AIM OF THE TASK
Give back the full data, retyped precisely.

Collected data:
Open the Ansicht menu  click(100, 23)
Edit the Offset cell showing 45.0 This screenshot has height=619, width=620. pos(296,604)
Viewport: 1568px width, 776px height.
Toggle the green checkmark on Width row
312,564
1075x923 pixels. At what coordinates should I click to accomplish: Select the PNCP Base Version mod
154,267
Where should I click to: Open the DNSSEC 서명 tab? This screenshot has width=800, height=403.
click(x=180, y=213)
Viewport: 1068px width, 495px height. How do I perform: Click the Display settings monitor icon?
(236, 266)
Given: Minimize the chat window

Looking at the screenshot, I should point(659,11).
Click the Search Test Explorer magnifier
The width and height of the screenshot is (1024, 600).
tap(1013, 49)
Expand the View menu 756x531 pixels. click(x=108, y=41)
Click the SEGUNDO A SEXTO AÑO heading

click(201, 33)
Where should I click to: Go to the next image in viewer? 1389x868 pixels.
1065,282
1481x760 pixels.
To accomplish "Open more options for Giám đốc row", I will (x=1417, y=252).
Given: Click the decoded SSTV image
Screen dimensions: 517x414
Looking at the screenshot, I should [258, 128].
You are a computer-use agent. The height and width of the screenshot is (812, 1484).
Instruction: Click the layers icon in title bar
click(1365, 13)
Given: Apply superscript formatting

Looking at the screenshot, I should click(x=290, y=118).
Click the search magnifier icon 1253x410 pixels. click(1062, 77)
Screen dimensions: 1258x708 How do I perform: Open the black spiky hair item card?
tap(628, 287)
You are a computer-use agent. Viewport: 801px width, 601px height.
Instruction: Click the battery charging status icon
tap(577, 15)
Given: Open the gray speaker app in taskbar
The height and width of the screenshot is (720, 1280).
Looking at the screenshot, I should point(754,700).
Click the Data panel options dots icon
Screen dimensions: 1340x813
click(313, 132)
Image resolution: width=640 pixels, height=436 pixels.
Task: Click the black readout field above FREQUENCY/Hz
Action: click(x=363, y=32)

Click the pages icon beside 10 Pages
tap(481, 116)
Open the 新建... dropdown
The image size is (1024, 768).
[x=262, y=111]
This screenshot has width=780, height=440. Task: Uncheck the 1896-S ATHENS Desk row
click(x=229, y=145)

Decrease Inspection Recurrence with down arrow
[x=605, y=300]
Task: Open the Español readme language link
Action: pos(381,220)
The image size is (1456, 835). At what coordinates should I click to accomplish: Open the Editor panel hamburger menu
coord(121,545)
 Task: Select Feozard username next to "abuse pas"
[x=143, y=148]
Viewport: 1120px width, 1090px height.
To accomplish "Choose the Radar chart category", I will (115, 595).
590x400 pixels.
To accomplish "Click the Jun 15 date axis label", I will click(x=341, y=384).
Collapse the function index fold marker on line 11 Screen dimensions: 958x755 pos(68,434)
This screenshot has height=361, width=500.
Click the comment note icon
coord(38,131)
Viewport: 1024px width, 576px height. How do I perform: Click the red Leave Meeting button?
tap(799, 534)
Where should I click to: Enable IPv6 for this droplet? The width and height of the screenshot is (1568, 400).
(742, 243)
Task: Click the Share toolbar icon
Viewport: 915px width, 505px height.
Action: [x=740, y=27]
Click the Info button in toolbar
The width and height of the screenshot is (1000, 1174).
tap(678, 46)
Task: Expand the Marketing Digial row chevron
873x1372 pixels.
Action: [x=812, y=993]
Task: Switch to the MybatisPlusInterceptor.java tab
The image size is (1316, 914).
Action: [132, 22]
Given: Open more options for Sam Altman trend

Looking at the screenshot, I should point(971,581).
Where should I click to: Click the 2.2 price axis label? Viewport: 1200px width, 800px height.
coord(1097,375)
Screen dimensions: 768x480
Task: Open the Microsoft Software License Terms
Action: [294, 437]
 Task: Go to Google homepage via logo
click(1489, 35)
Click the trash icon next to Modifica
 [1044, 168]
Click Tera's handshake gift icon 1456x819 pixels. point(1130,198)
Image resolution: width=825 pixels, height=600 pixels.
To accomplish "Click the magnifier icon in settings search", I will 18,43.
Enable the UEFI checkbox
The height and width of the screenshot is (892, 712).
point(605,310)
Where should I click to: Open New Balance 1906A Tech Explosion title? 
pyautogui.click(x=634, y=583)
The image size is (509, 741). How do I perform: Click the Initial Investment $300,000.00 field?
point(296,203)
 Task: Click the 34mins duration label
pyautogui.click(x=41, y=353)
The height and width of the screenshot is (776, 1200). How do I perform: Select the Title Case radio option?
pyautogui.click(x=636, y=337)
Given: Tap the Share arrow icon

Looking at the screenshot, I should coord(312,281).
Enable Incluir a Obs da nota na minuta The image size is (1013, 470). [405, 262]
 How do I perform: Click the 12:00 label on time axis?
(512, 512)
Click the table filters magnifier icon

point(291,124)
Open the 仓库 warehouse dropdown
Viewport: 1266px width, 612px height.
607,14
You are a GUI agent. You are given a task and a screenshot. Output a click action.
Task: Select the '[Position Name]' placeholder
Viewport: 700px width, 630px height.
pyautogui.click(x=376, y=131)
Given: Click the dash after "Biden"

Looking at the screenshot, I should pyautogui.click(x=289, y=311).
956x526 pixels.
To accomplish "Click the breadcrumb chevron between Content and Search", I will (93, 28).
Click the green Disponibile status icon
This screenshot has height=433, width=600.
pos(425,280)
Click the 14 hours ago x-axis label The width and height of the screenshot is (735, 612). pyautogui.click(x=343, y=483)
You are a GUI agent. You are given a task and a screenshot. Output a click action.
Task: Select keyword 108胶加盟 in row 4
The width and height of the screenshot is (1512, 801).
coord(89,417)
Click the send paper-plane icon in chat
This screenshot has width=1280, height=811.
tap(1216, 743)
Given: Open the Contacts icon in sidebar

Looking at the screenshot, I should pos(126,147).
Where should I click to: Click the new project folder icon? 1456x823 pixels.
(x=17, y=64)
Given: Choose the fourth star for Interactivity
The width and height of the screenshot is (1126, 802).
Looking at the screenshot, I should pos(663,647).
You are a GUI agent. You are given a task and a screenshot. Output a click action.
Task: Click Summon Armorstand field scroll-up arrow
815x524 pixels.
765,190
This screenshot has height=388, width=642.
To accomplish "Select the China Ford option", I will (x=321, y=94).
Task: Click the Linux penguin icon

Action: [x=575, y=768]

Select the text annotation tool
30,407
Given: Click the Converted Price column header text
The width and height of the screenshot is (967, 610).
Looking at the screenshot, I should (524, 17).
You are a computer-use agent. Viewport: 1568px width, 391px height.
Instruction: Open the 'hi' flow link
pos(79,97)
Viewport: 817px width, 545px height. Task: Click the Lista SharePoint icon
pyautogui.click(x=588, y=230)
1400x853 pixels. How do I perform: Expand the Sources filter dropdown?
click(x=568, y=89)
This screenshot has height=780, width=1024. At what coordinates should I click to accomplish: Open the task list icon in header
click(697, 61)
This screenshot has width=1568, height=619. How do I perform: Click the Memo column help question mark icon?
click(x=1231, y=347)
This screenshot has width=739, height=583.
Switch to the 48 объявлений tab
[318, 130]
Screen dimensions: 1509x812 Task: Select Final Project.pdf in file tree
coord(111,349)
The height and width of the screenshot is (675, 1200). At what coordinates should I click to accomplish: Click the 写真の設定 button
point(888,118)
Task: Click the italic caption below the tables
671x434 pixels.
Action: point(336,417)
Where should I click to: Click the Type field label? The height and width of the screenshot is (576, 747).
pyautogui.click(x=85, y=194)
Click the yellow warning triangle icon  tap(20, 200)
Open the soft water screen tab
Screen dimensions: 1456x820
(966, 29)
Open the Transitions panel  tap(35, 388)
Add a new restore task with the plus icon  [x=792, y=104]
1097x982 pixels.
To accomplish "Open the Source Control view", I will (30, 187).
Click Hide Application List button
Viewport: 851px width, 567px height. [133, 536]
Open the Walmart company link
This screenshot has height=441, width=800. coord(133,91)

EXERCISE OUTPUT
Open the Ansicht menu  click(100, 23)
Edit the Offset cell showing 45.0 This screenshot has height=619, width=620. pos(296,604)
Viewport: 1568px width, 776px height.
Toggle the green checkmark on Width row
312,564
1075x923 pixels. At what coordinates should I click to accomplish: Select the PNCP Base Version mod
154,267
Where should I click to: Open the DNSSEC 서명 tab? This screenshot has width=800, height=403.
click(x=180, y=213)
Viewport: 1068px width, 495px height. How do I perform: Click the Display settings monitor icon?
(236, 266)
Given: Minimize the chat window

Looking at the screenshot, I should point(659,11).
Click the Search Test Explorer magnifier
The width and height of the screenshot is (1024, 600).
tap(1013, 49)
Expand the View menu 756x531 pixels. click(x=108, y=41)
Click the SEGUNDO A SEXTO AÑO heading

click(201, 33)
Where should I click to: Go to the next image in viewer? 1389x868 pixels.
1065,282
1481x760 pixels.
To accomplish "Open more options for Giám đốc row", I will (x=1417, y=252).
Given: Click the decoded SSTV image
Screen dimensions: 517x414
Looking at the screenshot, I should [258, 128].
You are a computer-use agent. The height and width of the screenshot is (812, 1484).
Instruction: Click the layers icon in title bar
click(1365, 13)
Given: Apply superscript formatting

Looking at the screenshot, I should click(x=290, y=118).
Click the search magnifier icon 1253x410 pixels. click(1062, 77)
Screen dimensions: 1258x708 How do I perform: Open the black spiky hair item card?
tap(628, 287)
You are a computer-use agent. Viewport: 801px width, 601px height.
Instruction: Click the battery charging status icon
tap(577, 15)
Given: Open the gray speaker app in taskbar
The height and width of the screenshot is (720, 1280).
Looking at the screenshot, I should point(754,700).
Click the Data panel options dots icon
Screen dimensions: 1340x813
click(313, 132)
Image resolution: width=640 pixels, height=436 pixels.
Task: Click the black readout field above FREQUENCY/Hz
Action: click(x=363, y=32)

Click the pages icon beside 10 Pages
tap(481, 116)
Open the 新建... dropdown
The image size is (1024, 768).
[x=262, y=111]
This screenshot has width=780, height=440. Task: Uncheck the 1896-S ATHENS Desk row
click(x=229, y=145)

Decrease Inspection Recurrence with down arrow
[x=605, y=300]
Task: Open the Español readme language link
Action: pos(381,220)
The image size is (1456, 835). At what coordinates should I click to accomplish: Open the Editor panel hamburger menu
coord(121,545)
 Task: Select Feozard username next to "abuse pas"
[x=143, y=148]
Viewport: 1120px width, 1090px height.
To accomplish "Choose the Radar chart category", I will (115, 595).
590x400 pixels.
To accomplish "Click the Jun 15 date axis label", I will click(x=341, y=384).
Collapse the function index fold marker on line 11 Screen dimensions: 958x755 pos(68,434)
This screenshot has height=361, width=500.
Click the comment note icon
coord(38,131)
Viewport: 1024px width, 576px height. How do I perform: Click the red Leave Meeting button?
tap(799, 534)
Where should I click to: Enable IPv6 for this droplet? The width and height of the screenshot is (1568, 400).
(742, 243)
Task: Click the Share toolbar icon
Viewport: 915px width, 505px height.
Action: [x=740, y=27]
Click the Info button in toolbar
The width and height of the screenshot is (1000, 1174).
tap(678, 46)
Task: Expand the Marketing Digial row chevron
873x1372 pixels.
Action: [x=812, y=993]
Task: Switch to the MybatisPlusInterceptor.java tab
The image size is (1316, 914).
Action: [132, 22]
Given: Open more options for Sam Altman trend

Looking at the screenshot, I should point(971,581).
Where should I click to: Click the 2.2 price axis label? Viewport: 1200px width, 800px height.
coord(1097,375)
Screen dimensions: 768x480
Task: Open the Microsoft Software License Terms
Action: [294, 437]
 Task: Go to Google homepage via logo
click(1489, 35)
Click the trash icon next to Modifica
 [1044, 168]
Click Tera's handshake gift icon 1456x819 pixels. point(1130,198)
Image resolution: width=825 pixels, height=600 pixels.
To accomplish "Click the magnifier icon in settings search", I will 18,43.
Enable the UEFI checkbox
The height and width of the screenshot is (892, 712).
point(605,310)
Where should I click to: Open New Balance 1906A Tech Explosion title? 
pyautogui.click(x=634, y=583)
The image size is (509, 741). How do I perform: Click the Initial Investment $300,000.00 field?
point(296,203)
 Task: Click the 34mins duration label
pyautogui.click(x=41, y=353)
The height and width of the screenshot is (776, 1200). How do I perform: Select the Title Case radio option?
pyautogui.click(x=636, y=337)
Given: Tap the Share arrow icon

Looking at the screenshot, I should coord(312,281).
Enable Incluir a Obs da nota na minuta The image size is (1013, 470). [405, 262]
 How do I perform: Click the 12:00 label on time axis?
(512, 512)
Click the table filters magnifier icon

point(291,124)
Open the 仓库 warehouse dropdown
Viewport: 1266px width, 612px height.
607,14
You are a GUI agent. You are given a task and a screenshot. Output a click action.
Task: Select the '[Position Name]' placeholder
Viewport: 700px width, 630px height.
pyautogui.click(x=376, y=131)
Given: Click the dash after "Biden"

Looking at the screenshot, I should pyautogui.click(x=289, y=311).
956x526 pixels.
To accomplish "Click the breadcrumb chevron between Content and Search", I will (93, 28).
Click the green Disponibile status icon
This screenshot has height=433, width=600.
pos(425,280)
Click the 14 hours ago x-axis label The width and height of the screenshot is (735, 612). pyautogui.click(x=343, y=483)
You are a GUI agent. You are given a task and a screenshot. Output a click action.
Task: Select keyword 108胶加盟 in row 4
The width and height of the screenshot is (1512, 801).
coord(89,417)
Click the send paper-plane icon in chat
This screenshot has width=1280, height=811.
tap(1216, 743)
Given: Open the Contacts icon in sidebar

Looking at the screenshot, I should pos(126,147).
Where should I click to: Click the new project folder icon? 1456x823 pixels.
(x=17, y=64)
Given: Choose the fourth star for Interactivity
The width and height of the screenshot is (1126, 802).
Looking at the screenshot, I should pos(663,647).
You are a GUI agent. You are given a task and a screenshot. Output a click action.
Task: Click Summon Armorstand field scroll-up arrow
815x524 pixels.
765,190
This screenshot has height=388, width=642.
To accomplish "Select the China Ford option", I will (x=321, y=94).
Task: Click the Linux penguin icon

Action: [x=575, y=768]

Select the text annotation tool
30,407
Given: Click the Converted Price column header text
The width and height of the screenshot is (967, 610).
Looking at the screenshot, I should (524, 17).
You are a computer-use agent. Viewport: 1568px width, 391px height.
Instruction: Open the 'hi' flow link
pos(79,97)
Viewport: 817px width, 545px height. Task: Click the Lista SharePoint icon
pyautogui.click(x=588, y=230)
1400x853 pixels. How do I perform: Expand the Sources filter dropdown?
click(x=568, y=89)
This screenshot has height=780, width=1024. At what coordinates should I click to accomplish: Open the task list icon in header
click(697, 61)
This screenshot has width=1568, height=619. How do I perform: Click the Memo column help question mark icon?
click(x=1231, y=347)
This screenshot has width=739, height=583.
Switch to the 48 объявлений tab
[318, 130]
Screen dimensions: 1509x812 Task: Select Final Project.pdf in file tree
coord(111,349)
The height and width of the screenshot is (675, 1200). At what coordinates should I click to accomplish: Click the 写真の設定 button
point(888,118)
Task: Click the italic caption below the tables
671x434 pixels.
Action: point(336,417)
Where should I click to: Click the Type field label? The height and width of the screenshot is (576, 747).
pyautogui.click(x=85, y=194)
Click the yellow warning triangle icon  tap(20, 200)
Open the soft water screen tab
Screen dimensions: 1456x820
(966, 29)
Open the Transitions panel  tap(35, 388)
Add a new restore task with the plus icon  [x=792, y=104]
1097x982 pixels.
To accomplish "Open the Source Control view", I will (30, 187).
Click Hide Application List button
Viewport: 851px width, 567px height. [133, 536]
Open the Walmart company link
This screenshot has height=441, width=800. coord(133,91)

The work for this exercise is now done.